Brief
Copy the blog post on game theory and economic corruption word for word, in full.

Provided text

%%

Wednesday, July 29, 2009

Game theory and economic corruption

By George Dyson. Read the whole thing (via Robert Cottrell). Here is an excerpt:
We measure our economy in money, not in things. In the age of self-reproducing automata, we can suffer a declining economy, and pandemic unemployment, while still producing as much stuff as people are able to consume. We are facing the first economic downturn to include free cell phones, more automobiles than we have room for (in many locations you can now rent a car for less than it costs to park one) and computers that cost less than a month's health insurance yet run at billions of cycles per second for years.

Why the growing imbalance between the cost of people and the cost of machines? What prices are going up the fastest? Health care — the cost of maintaining human beings. What prices are going down the fastest? The cost of information and machines. What, really, is health-care reform? Human beings are being cared for by a dysfunctional, antiquated system, and we hope that this can be reformed by adopting efficiencies from the domain of machines. Where will this lead? Are we using computers to sequence, store, and more faithfully replicate our own genetic code, or are computers optimizing our genetic code (and health) so that we can do a better job of replicating them?

%%

Source data
%%

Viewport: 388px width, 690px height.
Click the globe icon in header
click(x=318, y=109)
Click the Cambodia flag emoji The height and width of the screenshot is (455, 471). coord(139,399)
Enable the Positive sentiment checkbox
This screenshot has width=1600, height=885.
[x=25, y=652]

%%

Answer section
Wednesday, July 29, 2009

Game theory and economic corruption

By George Dyson. Read the whole thing (via Robert Cottrell). Here is an excerpt:
We measure our economy in money, not in things. In the age of self-reproducing automata, we can suffer a declining economy, and pandemic unemployment, while still producing as much stuff as people are able to consume. We are facing the first economic downturn to include free cell phones, more automobiles than we have room for (in many locations you can now rent a car for less than it costs to park one) and computers that cost less than a month's health insurance yet run at billions of cycles per second for years.

Why the growing imbalance between the cost of people and the cost of machines? What prices are going up the fastest? Health care — the cost of maintaining human beings. What prices are going down the fastest? The cost of information and machines. What, really, is health-care reform? Human beings are being cared for by a dysfunctional, antiquated system, and we hope that this can be reformed by adopting efficiencies from the domain of machines. Where will this lead? Are we using computers to sequence, store, and more faithfully replicate our own genetic code, or are computers optimizing our genetic code (and health) so that we can do a better job of replicating them?